◆ **STORED DATA**
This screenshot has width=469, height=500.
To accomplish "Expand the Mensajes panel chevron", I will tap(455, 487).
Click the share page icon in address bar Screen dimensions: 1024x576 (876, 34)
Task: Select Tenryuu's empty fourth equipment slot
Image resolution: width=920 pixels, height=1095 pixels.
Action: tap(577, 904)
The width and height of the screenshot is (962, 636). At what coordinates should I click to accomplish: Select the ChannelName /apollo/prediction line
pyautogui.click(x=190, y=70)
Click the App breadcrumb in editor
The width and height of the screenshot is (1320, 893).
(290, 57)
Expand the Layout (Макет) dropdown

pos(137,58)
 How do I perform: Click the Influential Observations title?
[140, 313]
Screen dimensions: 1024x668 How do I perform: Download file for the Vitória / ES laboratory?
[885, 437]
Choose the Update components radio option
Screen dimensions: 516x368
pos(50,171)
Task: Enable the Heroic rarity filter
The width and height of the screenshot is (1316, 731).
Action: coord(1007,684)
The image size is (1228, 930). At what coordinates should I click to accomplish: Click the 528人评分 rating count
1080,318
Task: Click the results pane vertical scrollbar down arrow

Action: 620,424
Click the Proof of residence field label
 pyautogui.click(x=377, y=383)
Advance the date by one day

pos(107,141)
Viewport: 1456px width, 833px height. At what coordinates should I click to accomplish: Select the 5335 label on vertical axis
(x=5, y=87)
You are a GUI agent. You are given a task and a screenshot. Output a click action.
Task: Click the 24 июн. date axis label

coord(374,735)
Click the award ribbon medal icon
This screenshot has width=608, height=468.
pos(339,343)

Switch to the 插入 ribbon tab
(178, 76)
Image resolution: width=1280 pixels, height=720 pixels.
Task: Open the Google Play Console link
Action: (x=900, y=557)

◆ **TASK**
All of the entries above need to be set down again exactly.

◆ **SOLUTION FOR THIS PROBLEM**
This screenshot has width=469, height=500.
To accomplish "Expand the Mensajes panel chevron", I will tap(455, 487).
Click the share page icon in address bar Screen dimensions: 1024x576 (876, 34)
Task: Select Tenryuu's empty fourth equipment slot
Image resolution: width=920 pixels, height=1095 pixels.
Action: tap(577, 904)
The width and height of the screenshot is (962, 636). At what coordinates should I click to accomplish: Select the ChannelName /apollo/prediction line
pyautogui.click(x=190, y=70)
Click the App breadcrumb in editor
The width and height of the screenshot is (1320, 893).
(290, 57)
Expand the Layout (Макет) dropdown

pos(137,58)
 How do I perform: Click the Influential Observations title?
[140, 313]
Screen dimensions: 1024x668 How do I perform: Download file for the Vitória / ES laboratory?
[885, 437]
Choose the Update components radio option
Screen dimensions: 516x368
pos(50,171)
Task: Enable the Heroic rarity filter
The width and height of the screenshot is (1316, 731).
Action: coord(1007,684)
The image size is (1228, 930). At what coordinates should I click to accomplish: Click the 528人评分 rating count
1080,318
Task: Click the results pane vertical scrollbar down arrow

Action: 620,424
Click the Proof of residence field label
 pyautogui.click(x=377, y=383)
Advance the date by one day

pos(107,141)
Viewport: 1456px width, 833px height. At what coordinates should I click to accomplish: Select the 5335 label on vertical axis
(x=5, y=87)
You are a GUI agent. You are given a task and a screenshot. Output a click action.
Task: Click the 24 июн. date axis label

coord(374,735)
Click the award ribbon medal icon
This screenshot has width=608, height=468.
pos(339,343)

Switch to the 插入 ribbon tab
(178, 76)
Image resolution: width=1280 pixels, height=720 pixels.
Task: Open the Google Play Console link
Action: (x=900, y=557)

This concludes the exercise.